Background: The effects of gender-affirming hormone therapy (GAHT) on the overall coagulation potential are not clarified. The global thrombin generation (TG) assay addresses the combined effect of coagulation factors and inhibitors.

Objectives: We aimed to investigate changes in TG after initiation of feminizing or masculinizing GAHT.

Methods: We included a cohort of 270 transgender women and 348 transgender men aged >17 years. The primary outcomes were TG variables (endogenous thrombin potential [ETP], peak TG, and TG lag time) measured at baseline and after 12 months of feminizing GAHT (3 groups of oral/transdermal estradiol and cyproterone acetate) or masculinizing GAHT (7 groups of intramuscular/transdermal testosterone).
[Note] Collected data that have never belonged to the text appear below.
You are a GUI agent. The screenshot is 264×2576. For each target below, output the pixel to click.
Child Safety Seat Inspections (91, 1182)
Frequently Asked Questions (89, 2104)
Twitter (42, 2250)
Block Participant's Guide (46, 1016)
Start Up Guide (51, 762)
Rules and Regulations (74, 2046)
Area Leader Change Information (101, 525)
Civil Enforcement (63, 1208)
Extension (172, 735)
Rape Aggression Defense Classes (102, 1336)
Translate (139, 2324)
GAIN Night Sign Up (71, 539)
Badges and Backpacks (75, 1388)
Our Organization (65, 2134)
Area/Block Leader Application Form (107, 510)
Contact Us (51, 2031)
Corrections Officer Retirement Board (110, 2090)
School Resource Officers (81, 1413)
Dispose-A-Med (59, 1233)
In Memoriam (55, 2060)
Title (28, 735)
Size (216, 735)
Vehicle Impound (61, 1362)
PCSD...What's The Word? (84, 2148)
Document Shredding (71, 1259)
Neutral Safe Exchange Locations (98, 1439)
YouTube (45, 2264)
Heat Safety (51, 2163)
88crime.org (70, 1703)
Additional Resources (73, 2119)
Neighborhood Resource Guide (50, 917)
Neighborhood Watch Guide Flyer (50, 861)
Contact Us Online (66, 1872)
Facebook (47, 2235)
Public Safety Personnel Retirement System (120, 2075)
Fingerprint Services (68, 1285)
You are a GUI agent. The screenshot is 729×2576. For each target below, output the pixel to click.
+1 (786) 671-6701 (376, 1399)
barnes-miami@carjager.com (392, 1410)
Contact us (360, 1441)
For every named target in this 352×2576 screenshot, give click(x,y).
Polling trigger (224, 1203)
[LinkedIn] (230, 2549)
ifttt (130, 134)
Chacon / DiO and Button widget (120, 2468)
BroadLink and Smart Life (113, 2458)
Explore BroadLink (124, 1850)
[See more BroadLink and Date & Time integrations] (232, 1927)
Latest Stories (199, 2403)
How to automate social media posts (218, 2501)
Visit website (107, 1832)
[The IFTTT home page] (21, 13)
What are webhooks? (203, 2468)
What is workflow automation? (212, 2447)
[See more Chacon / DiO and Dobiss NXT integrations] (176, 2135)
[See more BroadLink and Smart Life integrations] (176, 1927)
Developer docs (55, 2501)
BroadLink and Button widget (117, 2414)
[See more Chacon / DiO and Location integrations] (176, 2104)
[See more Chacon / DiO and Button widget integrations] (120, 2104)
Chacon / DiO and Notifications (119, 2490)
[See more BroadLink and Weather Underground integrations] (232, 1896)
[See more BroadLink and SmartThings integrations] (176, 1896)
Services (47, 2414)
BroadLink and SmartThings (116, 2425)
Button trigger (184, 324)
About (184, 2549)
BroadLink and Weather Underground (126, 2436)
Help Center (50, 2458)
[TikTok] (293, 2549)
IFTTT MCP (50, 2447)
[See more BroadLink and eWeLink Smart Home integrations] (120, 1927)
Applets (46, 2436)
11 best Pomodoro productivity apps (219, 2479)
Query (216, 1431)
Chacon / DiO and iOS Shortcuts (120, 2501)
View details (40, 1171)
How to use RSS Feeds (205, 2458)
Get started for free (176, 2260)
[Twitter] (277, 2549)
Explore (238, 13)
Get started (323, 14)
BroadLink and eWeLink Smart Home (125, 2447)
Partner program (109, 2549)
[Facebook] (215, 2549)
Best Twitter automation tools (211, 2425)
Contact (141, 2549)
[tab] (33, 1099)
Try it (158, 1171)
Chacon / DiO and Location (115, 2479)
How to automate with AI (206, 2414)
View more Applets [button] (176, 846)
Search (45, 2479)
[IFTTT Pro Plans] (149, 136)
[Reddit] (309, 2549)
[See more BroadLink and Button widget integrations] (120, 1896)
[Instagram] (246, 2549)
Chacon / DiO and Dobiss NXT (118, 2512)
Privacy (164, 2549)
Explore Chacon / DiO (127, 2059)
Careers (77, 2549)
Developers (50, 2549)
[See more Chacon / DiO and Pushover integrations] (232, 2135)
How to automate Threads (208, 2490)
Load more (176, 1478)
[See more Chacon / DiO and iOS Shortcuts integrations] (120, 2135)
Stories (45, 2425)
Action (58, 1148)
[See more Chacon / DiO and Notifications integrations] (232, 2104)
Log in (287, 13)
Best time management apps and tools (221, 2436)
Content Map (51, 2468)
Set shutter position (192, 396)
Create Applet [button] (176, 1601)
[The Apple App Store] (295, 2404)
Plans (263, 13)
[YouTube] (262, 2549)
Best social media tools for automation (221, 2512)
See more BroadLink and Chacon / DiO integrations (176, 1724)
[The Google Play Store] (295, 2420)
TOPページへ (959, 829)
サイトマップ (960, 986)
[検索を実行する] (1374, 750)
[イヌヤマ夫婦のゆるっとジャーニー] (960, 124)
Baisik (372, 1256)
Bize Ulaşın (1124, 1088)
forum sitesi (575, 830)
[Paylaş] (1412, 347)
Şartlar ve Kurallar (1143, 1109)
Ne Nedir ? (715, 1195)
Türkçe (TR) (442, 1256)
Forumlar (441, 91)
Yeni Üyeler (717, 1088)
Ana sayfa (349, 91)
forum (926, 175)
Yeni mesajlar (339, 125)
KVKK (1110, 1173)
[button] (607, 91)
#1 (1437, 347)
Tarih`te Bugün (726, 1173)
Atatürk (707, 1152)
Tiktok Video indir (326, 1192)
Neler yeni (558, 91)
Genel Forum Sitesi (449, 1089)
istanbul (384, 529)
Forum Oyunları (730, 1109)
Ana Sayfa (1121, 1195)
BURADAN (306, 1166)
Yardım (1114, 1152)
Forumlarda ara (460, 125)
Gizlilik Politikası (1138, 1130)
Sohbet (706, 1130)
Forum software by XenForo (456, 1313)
Results: In transgender women, ETP and peak TG increased after oral and transdermal estradiol (P < .001), and the largest increase was after oral estradiol (ΔETP: 113 nmol/L × min, P = .011; Δpeak TG: 28 nmol/L, P = .009). In transgender men, ETP or peak TG decreased after 6 testosterone modalities (P < .05) except transdermal testosterone. The largest 12 months effect was seen in transgender men receiving gestagen at baseline compared with intramuscular testosterone (ΔETP: -199 nmol/L × min, P < .001; Δpeak TG: -38 nmol/L, P = .008) and transdermal testosterone (ΔETP: -216 nmol/L × min, P < .001; Δpeak TG: -40 nmol/L, P = .007). Lag time was prolonged for 6 testosterone modalities (P < .05), except in the subgroup receiving baseline gestagen, with no between-group differences.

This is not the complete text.